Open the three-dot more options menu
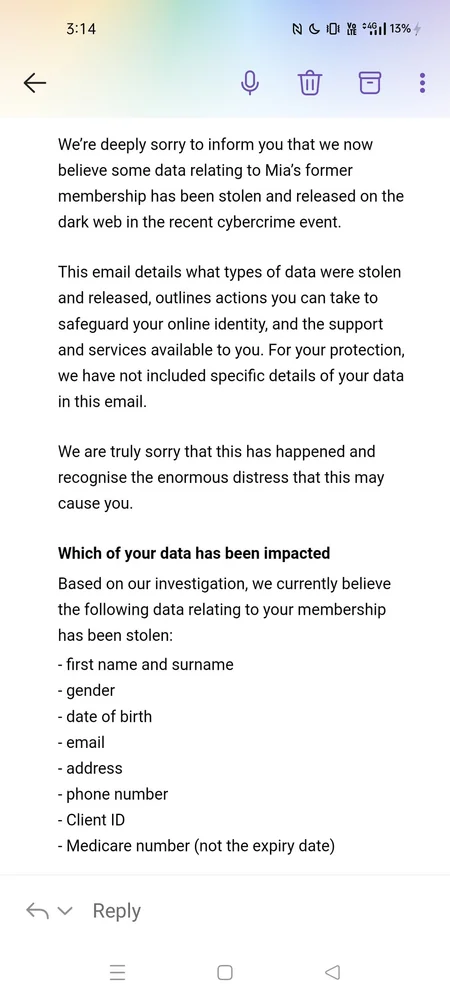450x1000 pixels. (x=422, y=83)
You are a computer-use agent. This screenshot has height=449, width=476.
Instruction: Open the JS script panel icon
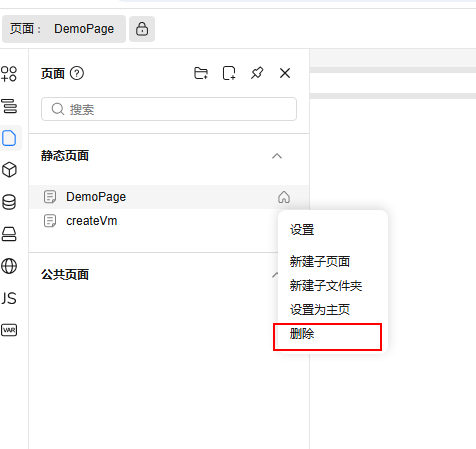(9, 298)
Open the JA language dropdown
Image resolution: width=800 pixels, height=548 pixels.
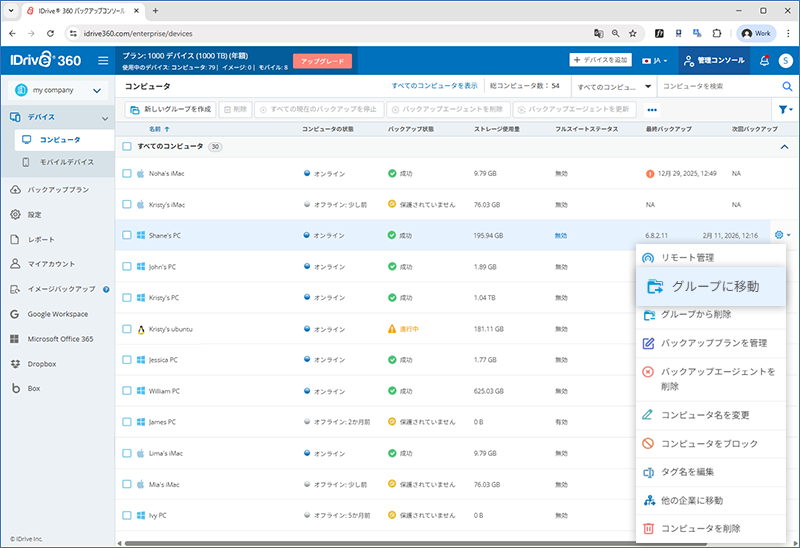[x=656, y=60]
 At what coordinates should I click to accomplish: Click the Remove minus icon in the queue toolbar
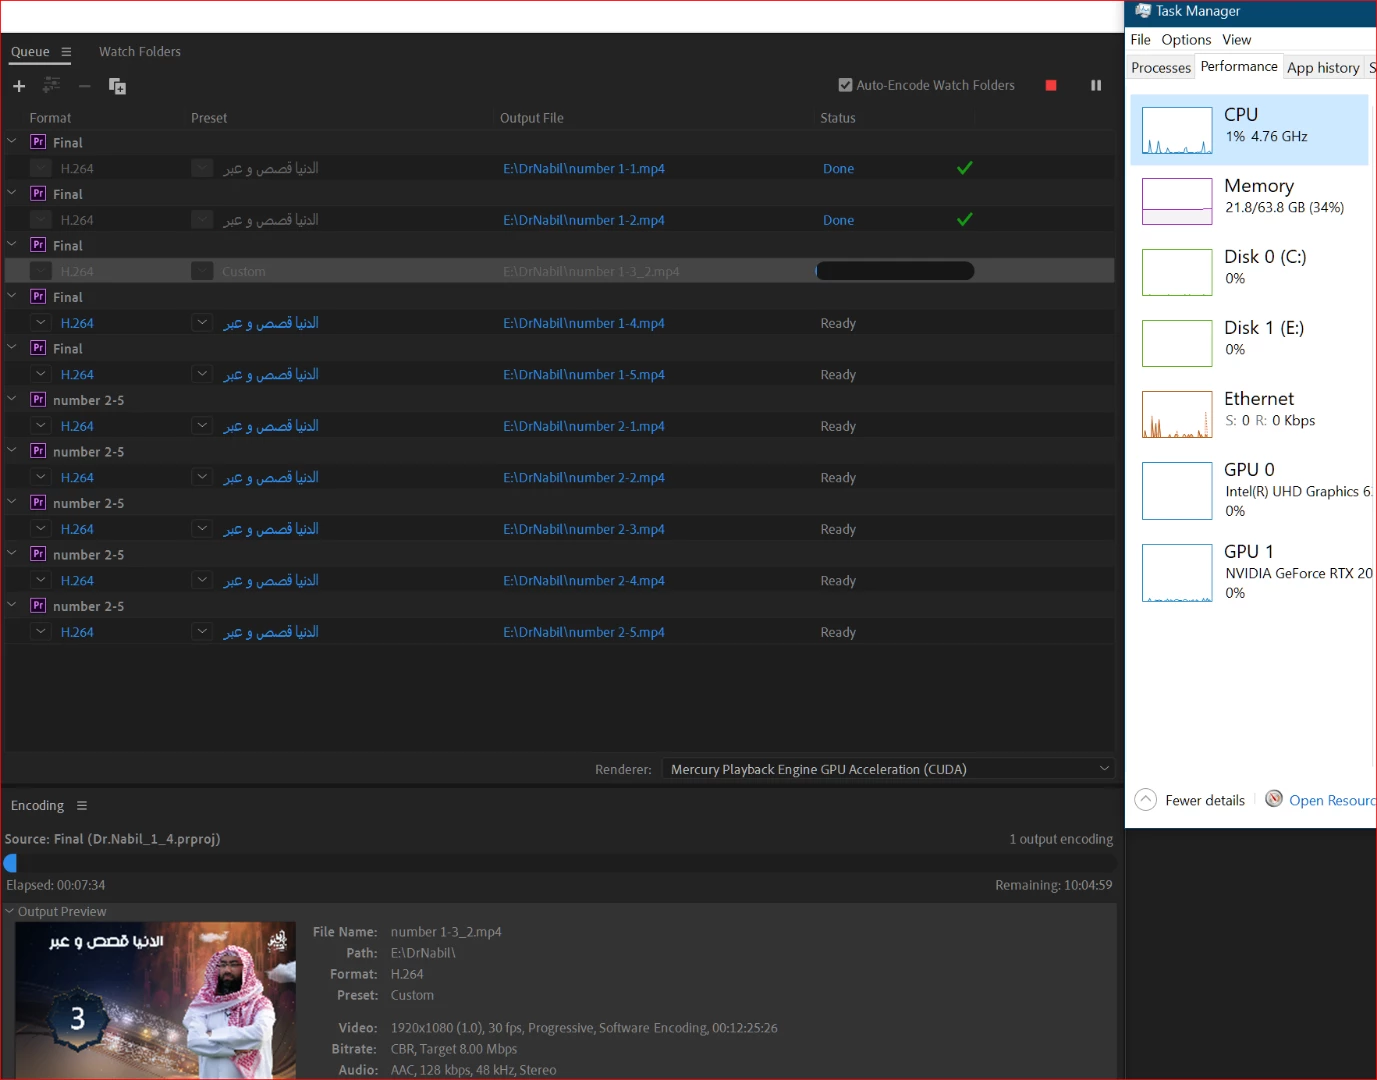[85, 86]
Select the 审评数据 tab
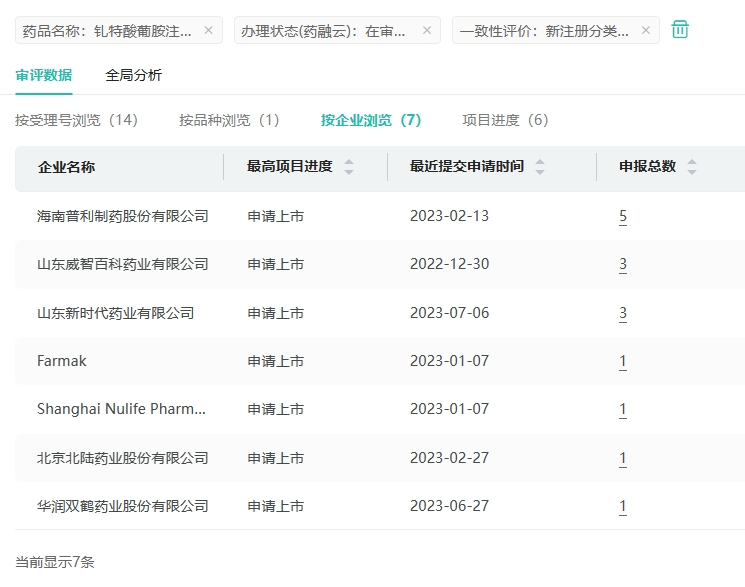 (x=43, y=75)
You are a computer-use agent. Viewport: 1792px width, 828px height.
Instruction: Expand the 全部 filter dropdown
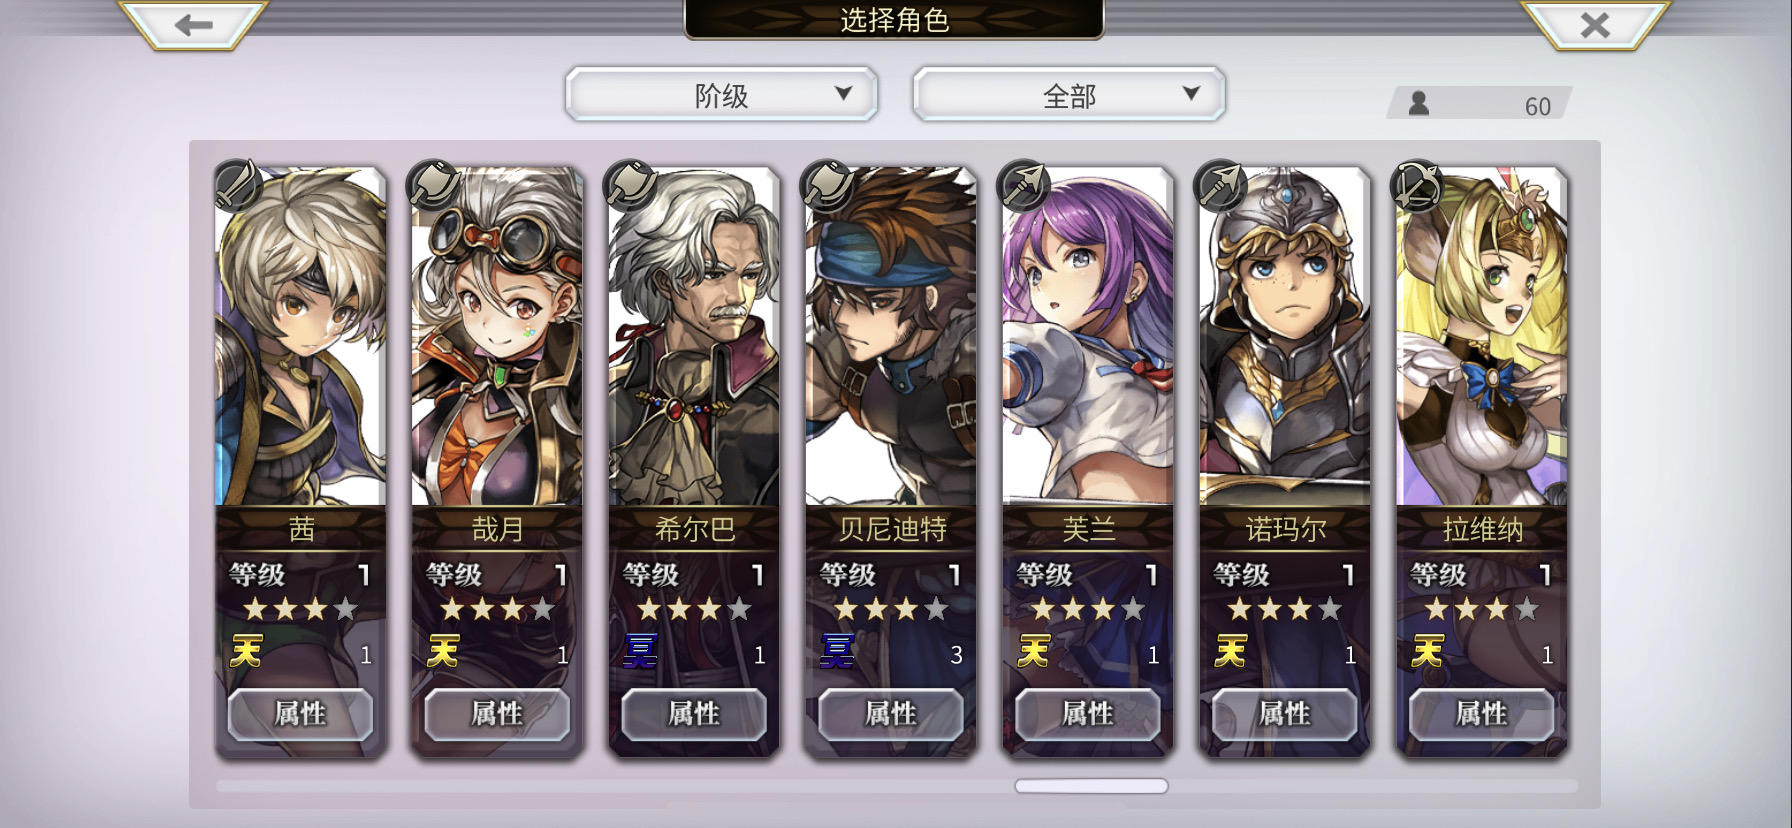coord(1069,95)
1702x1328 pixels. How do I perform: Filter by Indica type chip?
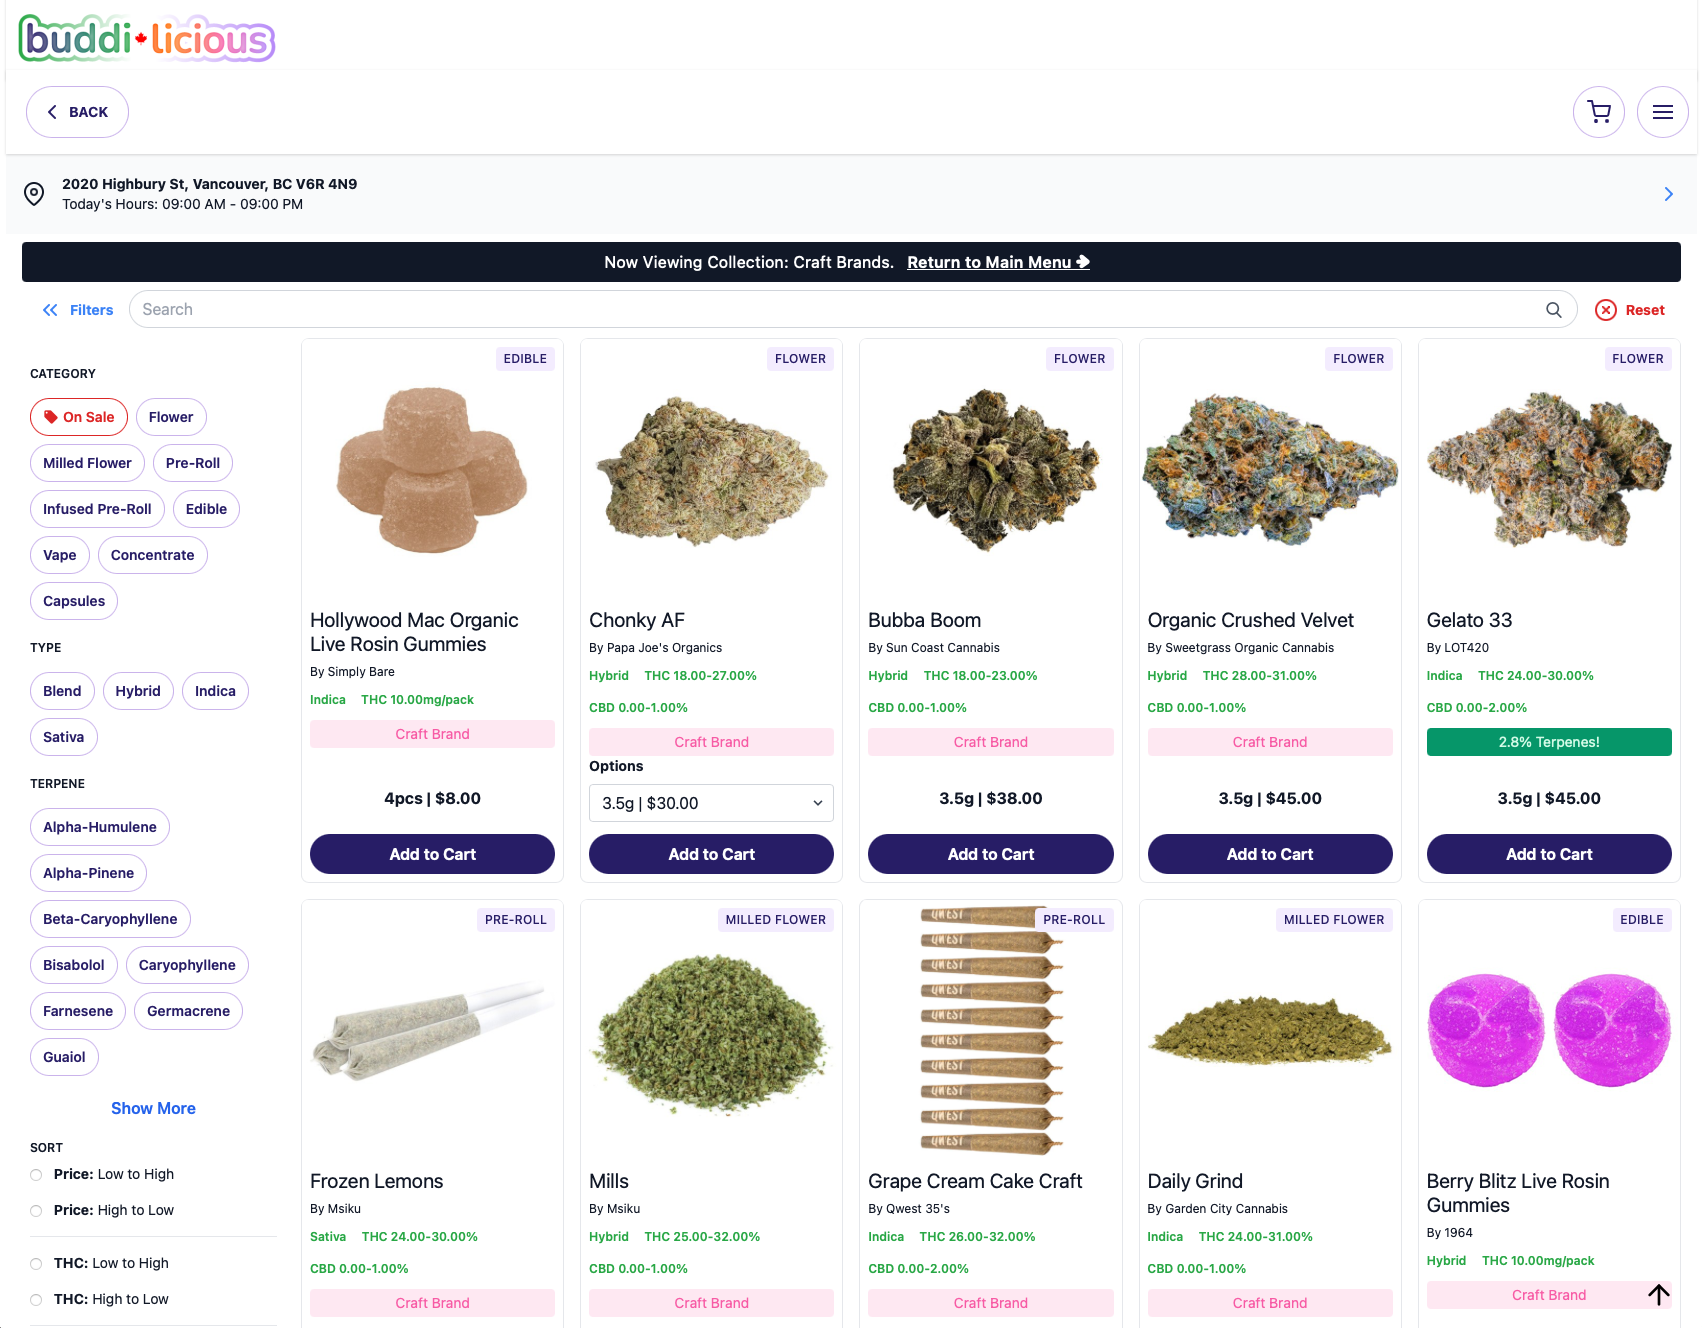pyautogui.click(x=215, y=691)
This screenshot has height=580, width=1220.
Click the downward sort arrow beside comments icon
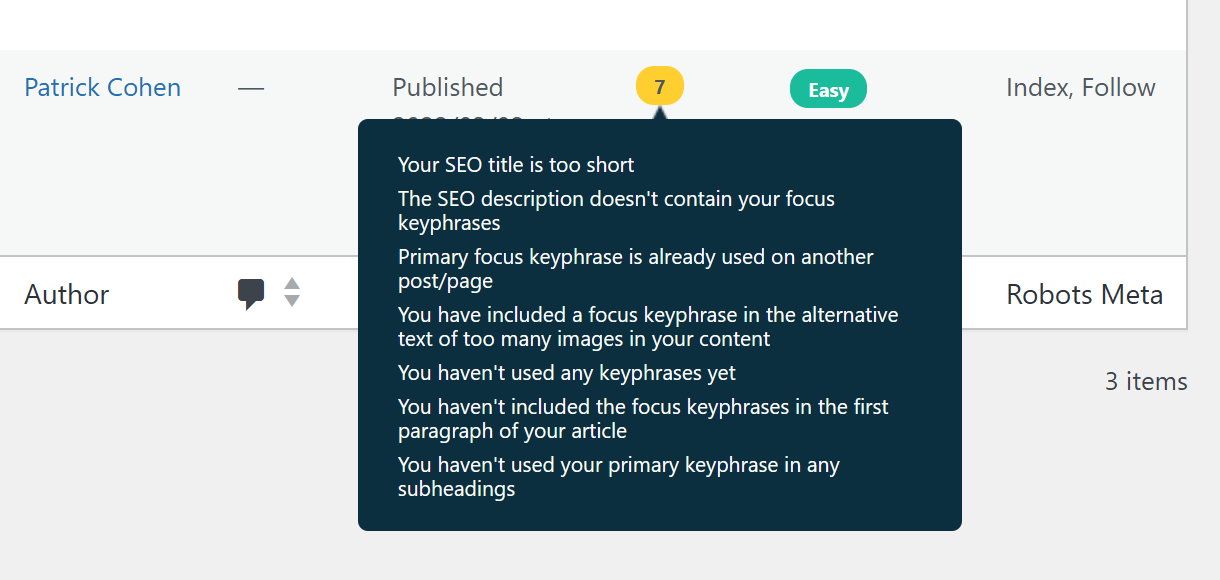[x=292, y=301]
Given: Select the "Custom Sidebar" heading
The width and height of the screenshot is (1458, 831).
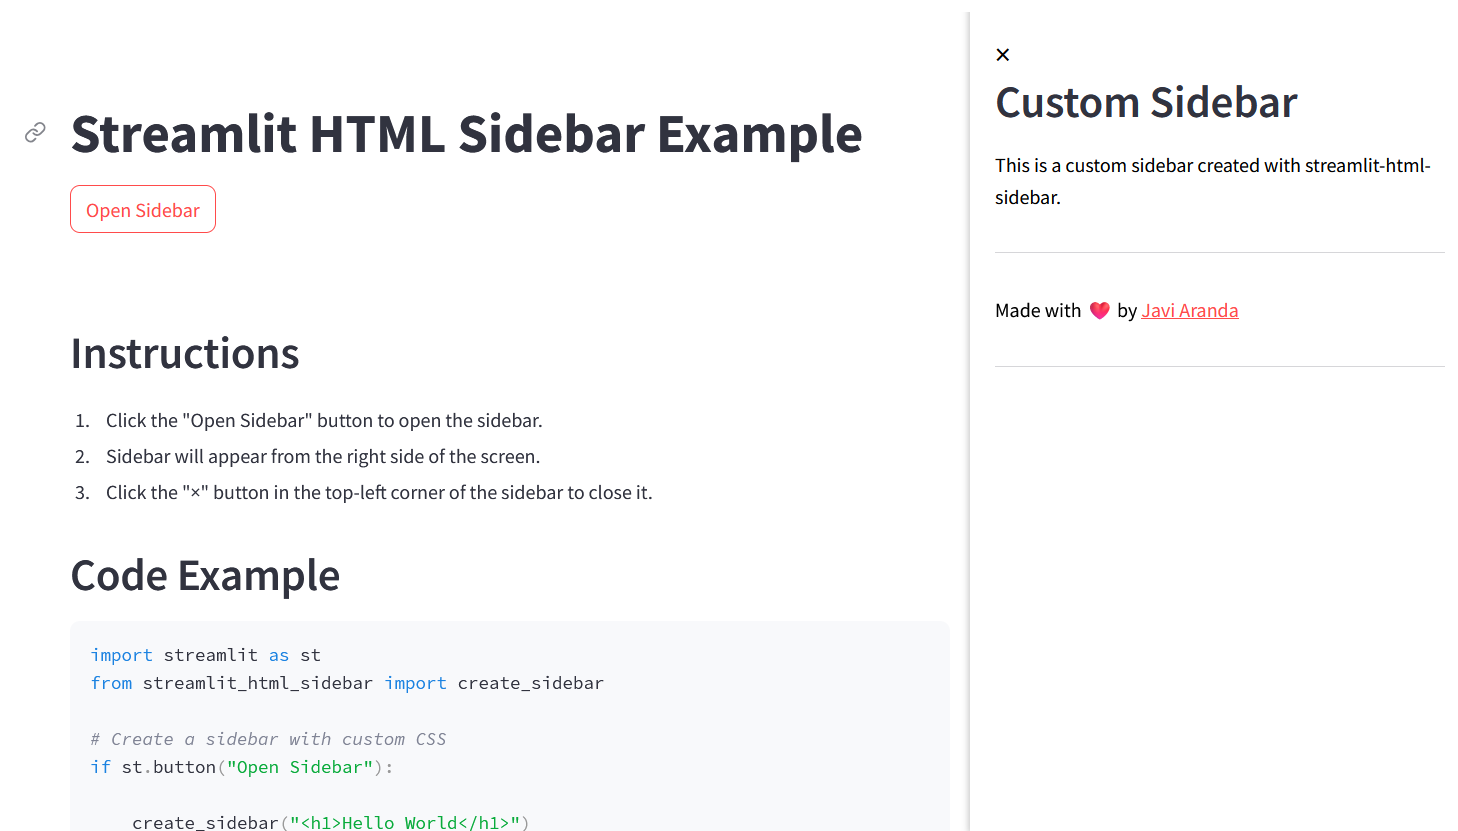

## Task to complete
Which lines run from the one containing "Select the 审评数据 tab" to the end of the entries above? Write them out exactly, leaving out every picture.

## Task response
Select the 审评数据 tab
 (x=43, y=75)
You are a computer-use agent. Viewport: 1792px width, 828px height.
Instruction: Expand the 全部 filter dropdown
coord(1069,95)
1702x1328 pixels. How do I perform: Filter by Indica type chip?
pyautogui.click(x=215, y=691)
This screenshot has height=580, width=1220.
Click the downward sort arrow beside comments icon
[x=292, y=301]
Given: Select the "Custom Sidebar" heading
The width and height of the screenshot is (1458, 831).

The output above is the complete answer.